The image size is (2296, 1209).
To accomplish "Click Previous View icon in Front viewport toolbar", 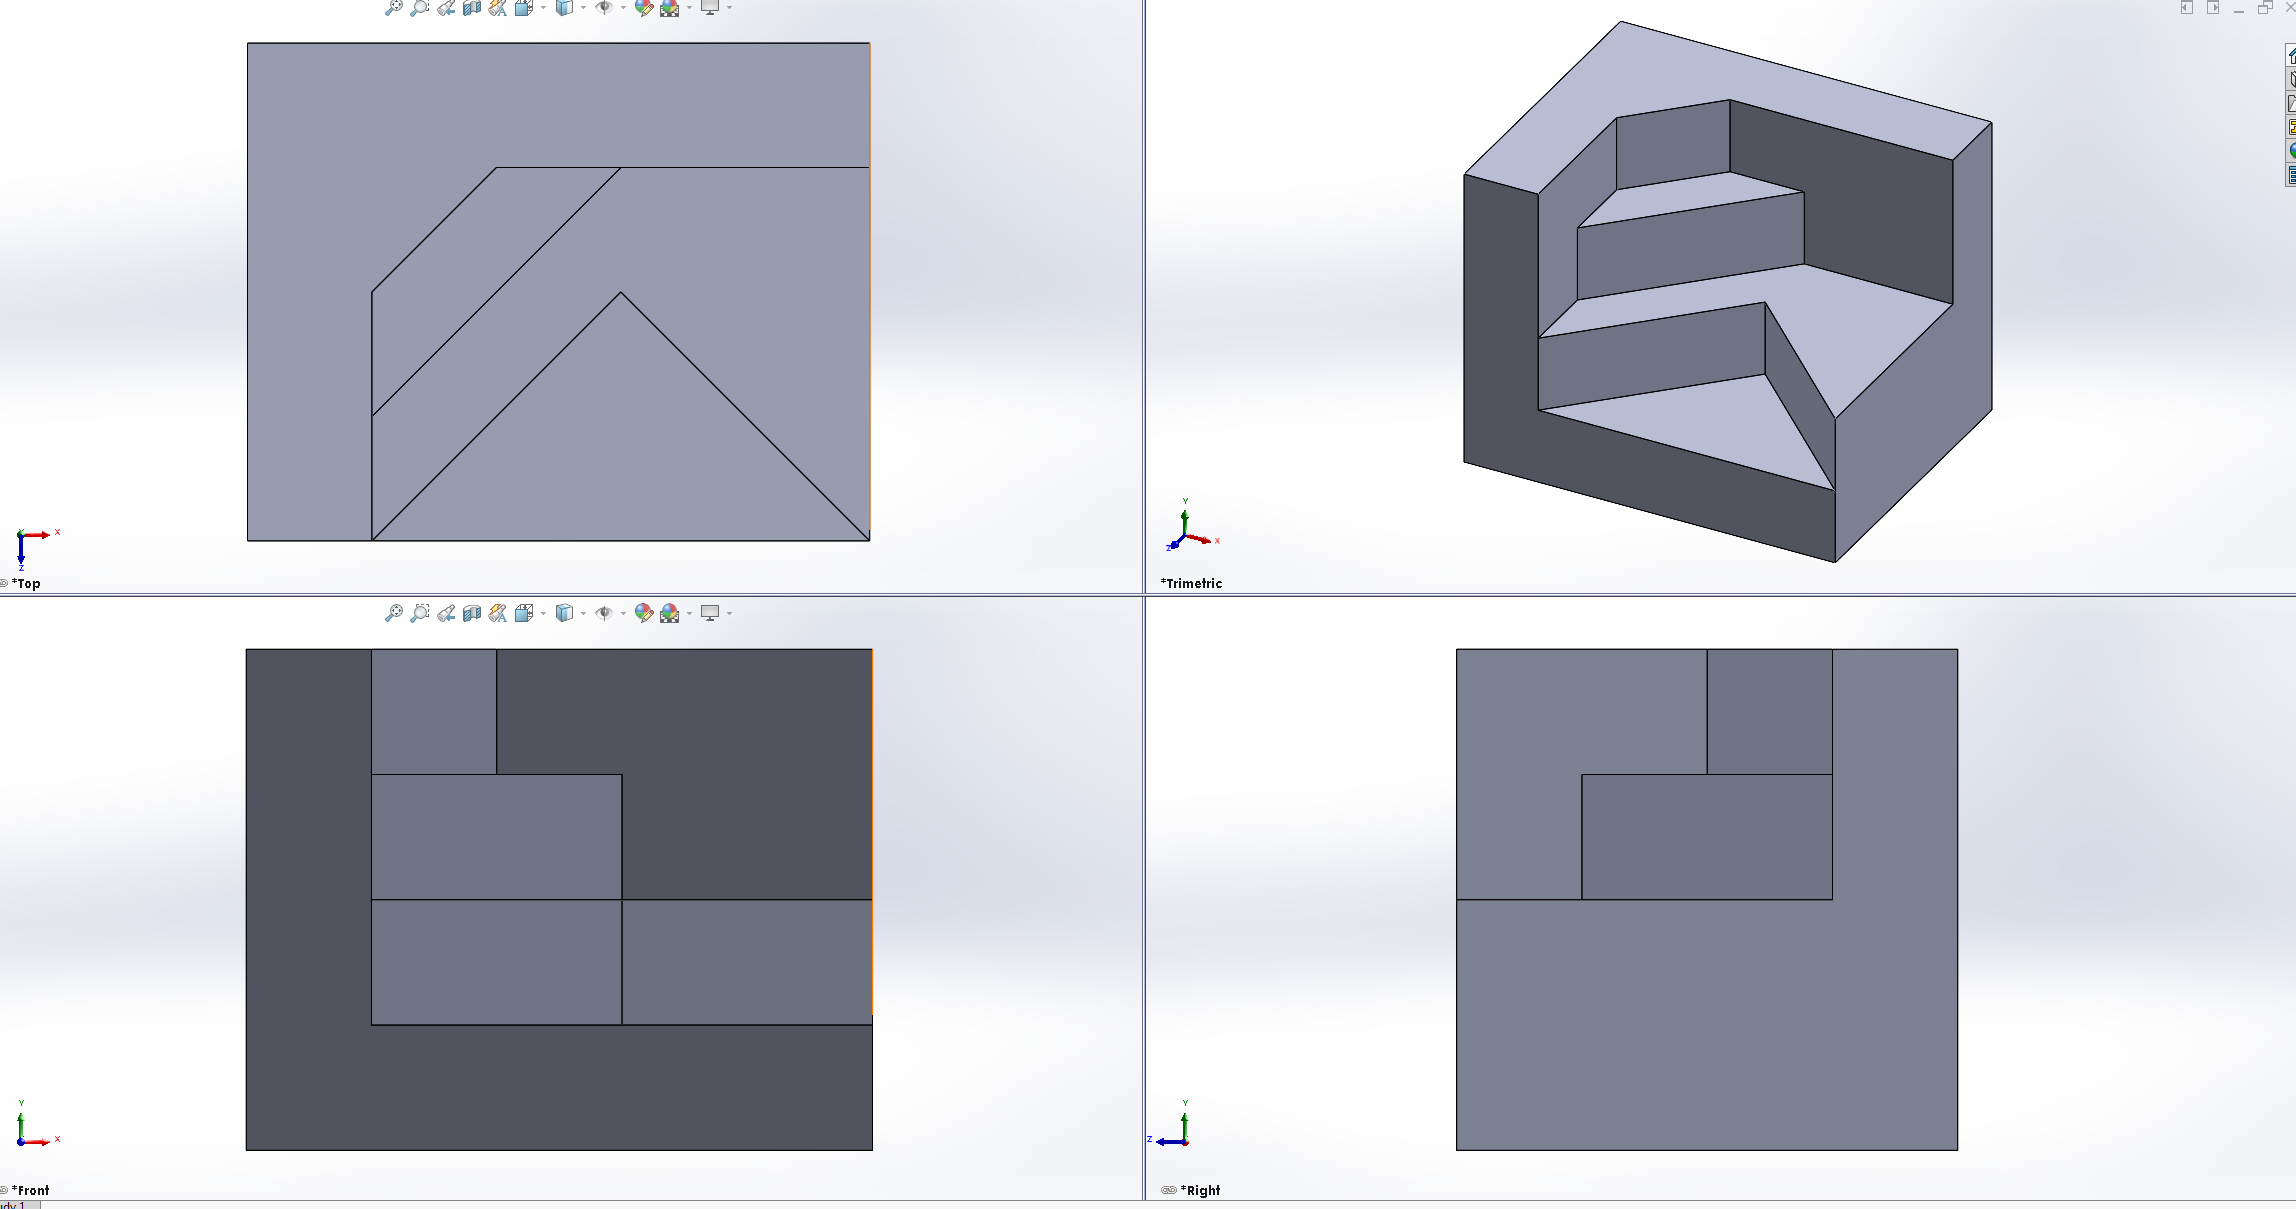I will (x=446, y=613).
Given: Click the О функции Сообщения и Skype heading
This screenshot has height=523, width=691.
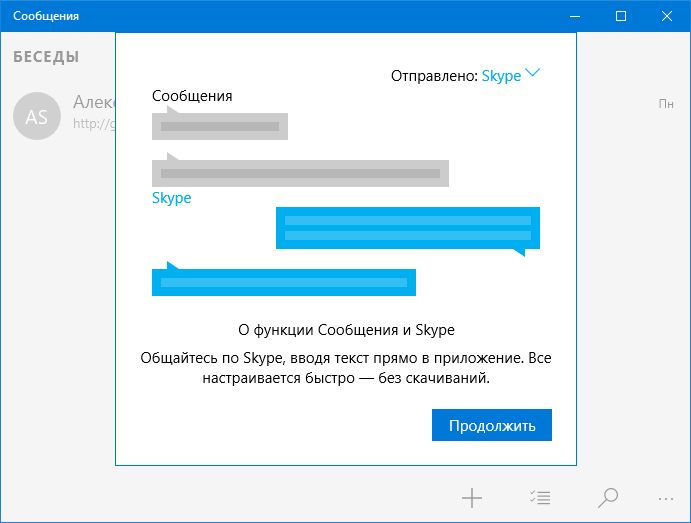Looking at the screenshot, I should coord(346,329).
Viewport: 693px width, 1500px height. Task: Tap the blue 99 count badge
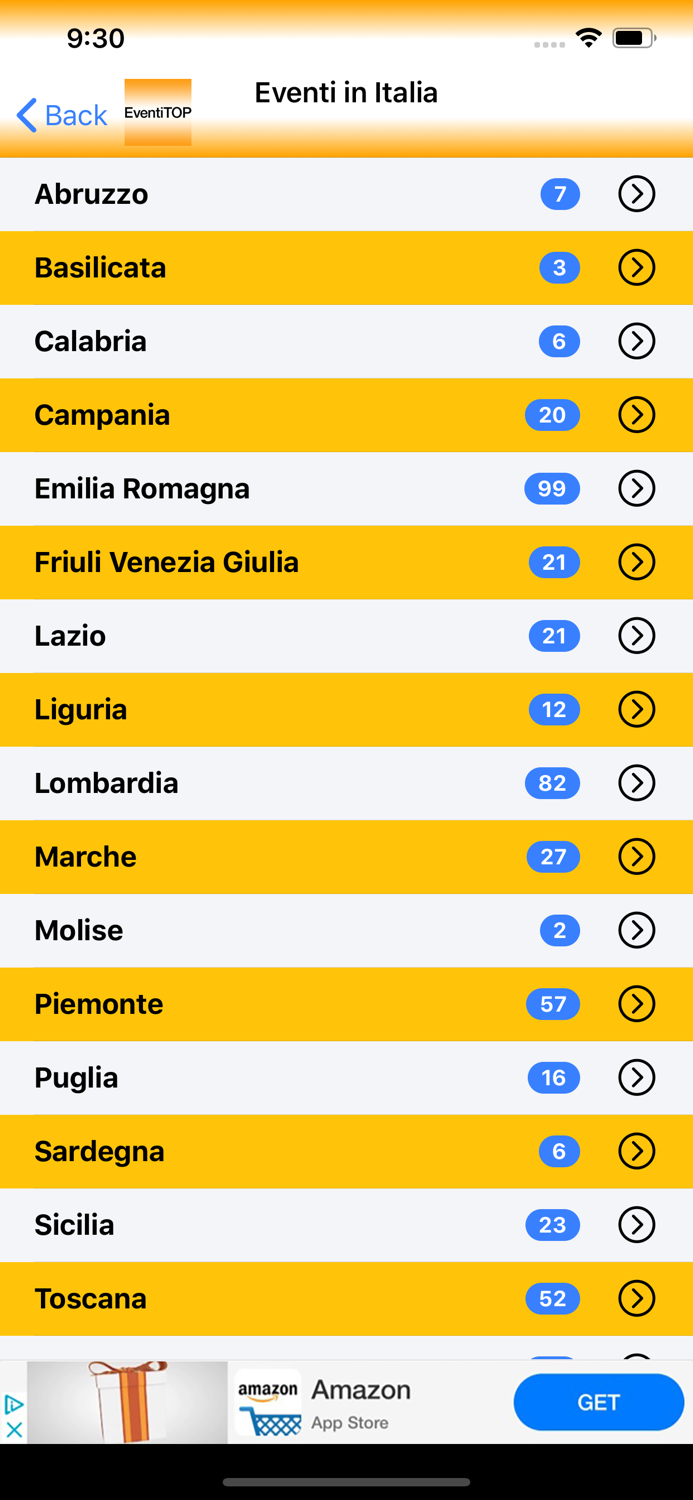pos(551,489)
· · · · ·
** Action item **
In the copy, include exactly the lines from the one containing "Given: Click the" through the last line of the records, and no pictures or other text.

** Reply to the exercise **
Given: Click the О функции Сообщения и Skype heading
This screenshot has height=523, width=691.
Looking at the screenshot, I should coord(346,329).
Viewport: 693px width, 1500px height. Task: Tap the blue 99 count badge
pos(551,489)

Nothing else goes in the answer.